### [ACTIONS À EFFECTUER]
A: Indiquez si chacune des affirmations suivantes concorde avec l'extrait de décision sur la délimitation des cantons, en répondant par oui ou par non et en citant mot pour mot les termes décisifs de ce texte. (i) Le nombre de cantons par département a été fixé par le législateur lui-même. (ii) Le département de Loir-et-Cher conteste la légalité du décret du 18 octobre 2013 sur la question des chiffres de population à retenir. (iii) Les chiffres de la population municipale à prendre en compte sont ceux authentifiés par le décret n° 2012-1479 du 27 décembre 2012.
B: Reproduisez à l'identique le passage de l'extrait de décision sur la délimitation des cantons compris entre « 7. Il résulte » et « lors, qu'être écarté. », ces deux bornes incluses.
C: Reprenez l'extrait de décision sur la délimitation des cantons à l'endroit où il s'arrête et poursuivez-en la rédaction.

### [DOCUMENT SOURCE]
7. Il résulte des dispositions de l'article L. 191-1 du code électoral, citées au point 1, que le législateur a déterminé lui-même le nombre de cantons par département. Par suite, il n'appartenait pas au Premier ministre de modifier ce nombre pour rééquilibrer le nombre d'habitants par canton sur l'ensemble du territoire national. Le moyen tiré de ce que le décret serait illégal faute d'un tel rééquilibrage ne peut, dès lors, qu'être écarté.

En ce qui concerne les données démographiques prises en considération :

8. En premier lieu, l'article L. 3113-2 du code général des collectivités territoriales prévoit que la délimitation des cantons doit être faite sur des bases essentiellement démographiques et l'article 71 du décret n° 2013-938 du 18 octobre 2013, dans sa rédaction issue de l'article 8 du décret n° 2014-112 du 6 février 2014, dispose que : " (...) Pour la première délimitation générale des cantons opérée en application de l'article L. 3113-2 du code général des collectivités territoriales, dans sa rédaction résultant de l'article 46 de la loi n° 2013-403 du 17 mai 2013 relative à l'élection des conseillers départementaux, (...), le chiffre de la population municipale auquel il convient de se référer est celui authentifié par le décret n° 2012-1479 du 27 décembre 2012 authentifiant les chiffres des populations (...) ". Par suite, le département de Loir-et-Cher, qui ne conteste pas la légalité du décret du 18 octobre 2013 sur ce point, n'est pas fondé à soutenir que le décret attaqué aurait également dû prendre en considération le nombre d'électeurs par canton.

(Enregistrements de recherche d'éléments)
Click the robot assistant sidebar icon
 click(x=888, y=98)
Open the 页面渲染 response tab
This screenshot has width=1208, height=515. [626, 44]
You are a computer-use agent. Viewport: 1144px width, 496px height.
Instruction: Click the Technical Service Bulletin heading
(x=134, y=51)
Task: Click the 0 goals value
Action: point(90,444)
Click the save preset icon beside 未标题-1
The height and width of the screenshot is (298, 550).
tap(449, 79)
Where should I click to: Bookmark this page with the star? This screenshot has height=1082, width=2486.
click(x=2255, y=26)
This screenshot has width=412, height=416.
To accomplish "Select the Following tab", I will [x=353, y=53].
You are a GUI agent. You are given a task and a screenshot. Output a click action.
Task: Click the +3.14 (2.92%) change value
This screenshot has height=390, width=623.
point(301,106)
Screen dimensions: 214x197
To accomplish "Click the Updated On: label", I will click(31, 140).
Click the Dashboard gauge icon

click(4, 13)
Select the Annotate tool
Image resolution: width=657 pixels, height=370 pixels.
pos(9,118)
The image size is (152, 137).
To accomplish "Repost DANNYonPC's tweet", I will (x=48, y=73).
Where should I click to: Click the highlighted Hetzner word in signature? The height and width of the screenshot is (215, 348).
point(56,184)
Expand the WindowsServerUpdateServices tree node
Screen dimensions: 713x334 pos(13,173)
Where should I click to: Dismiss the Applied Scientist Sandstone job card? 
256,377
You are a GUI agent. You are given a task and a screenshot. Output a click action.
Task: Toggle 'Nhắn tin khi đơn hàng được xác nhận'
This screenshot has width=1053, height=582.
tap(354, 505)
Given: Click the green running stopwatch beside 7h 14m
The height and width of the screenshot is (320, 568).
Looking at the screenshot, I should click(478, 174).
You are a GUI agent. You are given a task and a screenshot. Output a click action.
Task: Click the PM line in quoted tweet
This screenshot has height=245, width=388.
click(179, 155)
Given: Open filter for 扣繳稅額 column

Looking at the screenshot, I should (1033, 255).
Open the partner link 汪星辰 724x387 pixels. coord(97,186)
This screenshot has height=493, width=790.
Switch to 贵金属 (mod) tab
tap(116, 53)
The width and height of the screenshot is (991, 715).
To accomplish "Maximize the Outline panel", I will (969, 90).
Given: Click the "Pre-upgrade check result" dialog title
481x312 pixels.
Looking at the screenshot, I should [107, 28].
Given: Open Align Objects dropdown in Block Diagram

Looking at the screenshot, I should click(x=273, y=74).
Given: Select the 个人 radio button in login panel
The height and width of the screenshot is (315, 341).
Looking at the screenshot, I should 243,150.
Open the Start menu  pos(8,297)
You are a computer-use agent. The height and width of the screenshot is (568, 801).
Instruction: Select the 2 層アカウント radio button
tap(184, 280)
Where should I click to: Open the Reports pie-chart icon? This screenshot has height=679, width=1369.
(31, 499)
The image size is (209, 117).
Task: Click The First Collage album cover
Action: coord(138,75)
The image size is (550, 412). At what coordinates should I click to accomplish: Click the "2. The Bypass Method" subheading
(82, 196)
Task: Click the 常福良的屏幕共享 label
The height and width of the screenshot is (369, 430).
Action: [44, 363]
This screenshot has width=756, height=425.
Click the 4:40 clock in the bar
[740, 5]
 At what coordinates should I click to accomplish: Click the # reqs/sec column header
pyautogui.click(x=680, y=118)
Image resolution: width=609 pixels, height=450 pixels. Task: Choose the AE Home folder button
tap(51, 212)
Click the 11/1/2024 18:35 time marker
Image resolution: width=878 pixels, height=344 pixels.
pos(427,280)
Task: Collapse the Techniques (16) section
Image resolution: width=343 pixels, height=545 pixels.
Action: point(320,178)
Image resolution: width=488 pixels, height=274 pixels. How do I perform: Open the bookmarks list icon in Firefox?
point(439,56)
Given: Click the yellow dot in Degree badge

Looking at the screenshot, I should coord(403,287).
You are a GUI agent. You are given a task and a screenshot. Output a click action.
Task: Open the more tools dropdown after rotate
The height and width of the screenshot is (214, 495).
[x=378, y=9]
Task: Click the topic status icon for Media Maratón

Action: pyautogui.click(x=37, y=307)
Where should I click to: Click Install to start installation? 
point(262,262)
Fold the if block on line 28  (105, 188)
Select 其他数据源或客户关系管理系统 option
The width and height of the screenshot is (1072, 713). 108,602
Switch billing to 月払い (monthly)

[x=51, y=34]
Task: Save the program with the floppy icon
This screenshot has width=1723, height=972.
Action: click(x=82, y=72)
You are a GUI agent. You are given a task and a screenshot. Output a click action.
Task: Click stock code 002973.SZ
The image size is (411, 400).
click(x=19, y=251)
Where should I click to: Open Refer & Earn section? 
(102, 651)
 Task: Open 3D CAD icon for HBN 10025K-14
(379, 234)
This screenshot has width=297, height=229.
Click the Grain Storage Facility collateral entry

### [RÉPONSES DANS L'ORDRE]
A:
(i) Oui : « le législateur a déterminé lui-même le nombre de cantons par département ».
(ii) Non : « qui ne conteste pas la légalité du décret du 18 octobre 2013 sur ce point ».
(iii) Oui : « le chiffre de la population municipale auquel il convient de se référer est celui authentifié par le décret n° 2012-1479 du 27 décembre 2012 authentifiant les chiffres des populations ».

B:
7. Il résulte des dispositions de l'article L. 191-1 du code électoral, citées au point 1, que le législateur a déterminé lui-même le nombre de cantons par département. Par suite, il n'appartenait pas au Premier ministre de modifier ce nombre pour rééquilibrer le nombre d'habitants par canton sur l'ensemble du territoire national. Le moyen tiré de ce que le décret serait illégal faute d'un tel rééquilibrage ne peut, dès lors, qu'être écarté.

C:
9. En deuxième lieu, le département requérant soutient, par la voie de l'exception, que l'article 8 du décret n° 2014-112 du 6 février 2014 portant différentes mesures d'ordre électoral serait illégal en ce qu'il renvoie aux chiffres authentifiés par le décret n° 2012-1479 du 27 décembre 2012. Toutefois, d'abord, ce décret n'appelle aucune mesure d'exécution que le ministre chargé de l'économie ou le ministre chargé de l'outre-mer seraient compétents pour signer ou contresigner. Il n'avait donc pas à être contresigné par ces ministres. Ensuite, la délimitation des nouvelles circonscriptions cantonales devait, conformément aux dispositions de l'article 7 de la loi du 11 décembre 1990, être effectuée au plus tard un an avant le prochain renouvellement général des conseils généraux. Dans les circonstances de l'espèce, eu égard, d'une part, aux délais inhérents à l'élaboration de l'ensemble des projets de décrets de délimitation des circonscriptions cantonales, à la consultation des conseils généraux et à la saisine pour avis du Conseil d'Etat, d'autre part, à la circonstance que la déclinaison à l'échelon infra-communal des chiffres de population applicables à compter du 1er janvier 2014, nécessaire à la délimitation de certains cantons, n'était pas disponible à la date à laquelle devait être entreprise la délimitation des nouvelles circonscriptions cantonales, le décret du 6 février 2014 a pu légalement prévoir que le chiffre de population municipale auquel il convenait de se référer était le chiffre authentifié par le décret n° 2012-1479 du 27 décembre 2012 et non celui arrêté par le décret n° 2013-1289 du 27 décembre 2013, qui authentifie les chiffres de population auxquels il convient, en principe, de se référer pour l'application des lois et règlements à compter du 1er janvier 2014. Enfin, les dispositions dont l'illégalité est invoquée ne concernant que la délimitation des nouvelles circonscriptions cantonales, le moyen tiré de ce qu'elles auraient des conséquences sur l'application des règles relatives aux dépenses de campagne ne peut qu'être écarté.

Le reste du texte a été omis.